La résurrection de cet étonnant film de Mohammad Reza Aslani, cinéaste documentariste, expérimental et poète, est une perle noire et venimeuse sortie enfin de son cercueil : une révélation.

Article rédigé par Jacky Bornet
France Télévisions - Rédaction Culture
Publié
Temps de lecture : 3min
Fakhri Khorvash dans "L'Echiquier du vent" de Mohammad Reza Aslani (1976). (CARLOTTA FILMS)

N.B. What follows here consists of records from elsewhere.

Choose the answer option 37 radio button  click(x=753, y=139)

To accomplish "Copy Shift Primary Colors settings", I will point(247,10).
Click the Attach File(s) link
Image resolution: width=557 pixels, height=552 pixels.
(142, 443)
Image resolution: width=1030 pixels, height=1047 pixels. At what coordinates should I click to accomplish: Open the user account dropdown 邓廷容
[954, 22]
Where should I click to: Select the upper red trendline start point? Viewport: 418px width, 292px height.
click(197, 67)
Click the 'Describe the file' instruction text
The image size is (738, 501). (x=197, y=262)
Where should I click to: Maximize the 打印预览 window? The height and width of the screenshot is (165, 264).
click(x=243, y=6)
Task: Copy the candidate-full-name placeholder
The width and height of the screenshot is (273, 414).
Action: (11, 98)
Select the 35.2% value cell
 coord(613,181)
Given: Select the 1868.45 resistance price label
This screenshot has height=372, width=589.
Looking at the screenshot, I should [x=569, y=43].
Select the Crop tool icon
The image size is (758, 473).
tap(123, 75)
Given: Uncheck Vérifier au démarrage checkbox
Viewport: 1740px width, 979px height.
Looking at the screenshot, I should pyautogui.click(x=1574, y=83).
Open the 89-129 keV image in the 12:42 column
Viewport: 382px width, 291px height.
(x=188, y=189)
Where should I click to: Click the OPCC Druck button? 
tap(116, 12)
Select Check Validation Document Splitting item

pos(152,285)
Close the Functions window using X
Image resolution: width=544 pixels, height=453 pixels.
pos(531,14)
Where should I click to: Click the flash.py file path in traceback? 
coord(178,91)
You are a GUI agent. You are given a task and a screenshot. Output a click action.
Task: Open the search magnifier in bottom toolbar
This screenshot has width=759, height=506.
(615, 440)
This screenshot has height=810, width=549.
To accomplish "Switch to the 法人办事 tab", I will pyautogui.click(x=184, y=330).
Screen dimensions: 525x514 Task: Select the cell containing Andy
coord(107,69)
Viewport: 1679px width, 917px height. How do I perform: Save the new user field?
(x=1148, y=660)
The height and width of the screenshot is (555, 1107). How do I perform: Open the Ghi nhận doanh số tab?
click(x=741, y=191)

Retrouvé aux fins fonds d’un gourbi, puis restauré méticuleusement, L'Echiquier du vent arrive sur les écrans mercredi 18 août dans une version somptueuse. Étonnant film de genre pour Mohammad Reza Aslani, cinéaste documentariste expérimental et poète, qui signe une perle noire. Gothique, il évoque les Gialli (thrillers italiens) de Mario Bava et de Riccardo Fredda des années 60, dans une veine contemplative. Interdit en 1979 par les mollahs pour irrévérence religieuse, L'Echiquier du vent balaye tout sur son passage.

Gothique

Dans les années 1920, riche orfèvre iranien, Haji Amou, traditionaliste, ne pense qu’à l’héritage de son épouse qui vient de mourir. Mais ce dernier est légué à sa belle-fille, qu'il préférerait voir morte. Ses deux neveux qu'il héberge, ne sont pas mieux lotis, dans cette grande maison bourgeoise où l’héritière se déplace en fauteuil roulant, aidée d’une servante qui la complaît dans un monde surnaturel. Rancune et vengeance vont fomenter une série de crimes violents, avec comme dénominateur commun l'appât du gain.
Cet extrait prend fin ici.